▶ **Work to be completed**
Copy exactly, and only, the lines that start at the line containing "You are a computer-use agent. The" and end at the last line of the material below.

(Provided material begins)

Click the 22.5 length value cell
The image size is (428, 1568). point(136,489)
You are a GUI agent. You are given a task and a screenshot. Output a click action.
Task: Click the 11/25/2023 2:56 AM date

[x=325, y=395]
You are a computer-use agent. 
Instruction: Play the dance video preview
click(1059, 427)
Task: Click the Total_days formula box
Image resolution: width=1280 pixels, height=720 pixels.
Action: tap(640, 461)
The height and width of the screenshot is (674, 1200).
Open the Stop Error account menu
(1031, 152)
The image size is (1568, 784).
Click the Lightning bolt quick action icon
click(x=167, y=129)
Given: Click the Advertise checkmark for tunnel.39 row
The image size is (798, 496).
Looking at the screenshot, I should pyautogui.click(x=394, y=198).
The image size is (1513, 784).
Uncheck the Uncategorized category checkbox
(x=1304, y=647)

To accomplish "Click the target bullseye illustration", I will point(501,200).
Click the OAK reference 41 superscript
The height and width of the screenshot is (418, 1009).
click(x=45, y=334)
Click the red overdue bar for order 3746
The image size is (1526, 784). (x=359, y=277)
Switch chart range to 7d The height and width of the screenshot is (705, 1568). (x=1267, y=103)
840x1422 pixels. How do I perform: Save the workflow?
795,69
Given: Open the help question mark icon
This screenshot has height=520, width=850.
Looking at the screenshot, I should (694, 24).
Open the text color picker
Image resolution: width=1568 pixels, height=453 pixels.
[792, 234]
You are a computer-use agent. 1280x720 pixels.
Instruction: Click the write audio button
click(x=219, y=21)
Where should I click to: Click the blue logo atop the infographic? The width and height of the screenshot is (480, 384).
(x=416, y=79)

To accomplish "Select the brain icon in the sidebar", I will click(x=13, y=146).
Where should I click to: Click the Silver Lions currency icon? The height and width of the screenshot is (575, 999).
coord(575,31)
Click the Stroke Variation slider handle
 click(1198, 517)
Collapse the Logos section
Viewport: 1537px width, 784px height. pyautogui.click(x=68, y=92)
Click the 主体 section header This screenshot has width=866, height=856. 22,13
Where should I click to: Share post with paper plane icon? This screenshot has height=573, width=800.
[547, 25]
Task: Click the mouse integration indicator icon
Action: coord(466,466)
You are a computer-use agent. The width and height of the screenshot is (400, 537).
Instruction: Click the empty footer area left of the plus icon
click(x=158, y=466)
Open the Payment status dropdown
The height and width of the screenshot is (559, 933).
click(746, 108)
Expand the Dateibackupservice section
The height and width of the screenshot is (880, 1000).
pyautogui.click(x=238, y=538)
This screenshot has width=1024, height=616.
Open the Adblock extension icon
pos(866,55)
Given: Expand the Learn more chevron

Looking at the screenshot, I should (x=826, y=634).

(Provided material ends)

▶ **Result of the exercise**
You are a computer-use agent. The width and height of the screenshot is (400, 537).
Instruction: Click the empty footer area left of the plus icon
click(x=158, y=466)
Open the Payment status dropdown
The height and width of the screenshot is (559, 933).
click(746, 108)
Expand the Dateibackupservice section
The height and width of the screenshot is (880, 1000).
pyautogui.click(x=238, y=538)
This screenshot has width=1024, height=616.
Open the Adblock extension icon
pos(866,55)
Given: Expand the Learn more chevron

Looking at the screenshot, I should (x=826, y=634).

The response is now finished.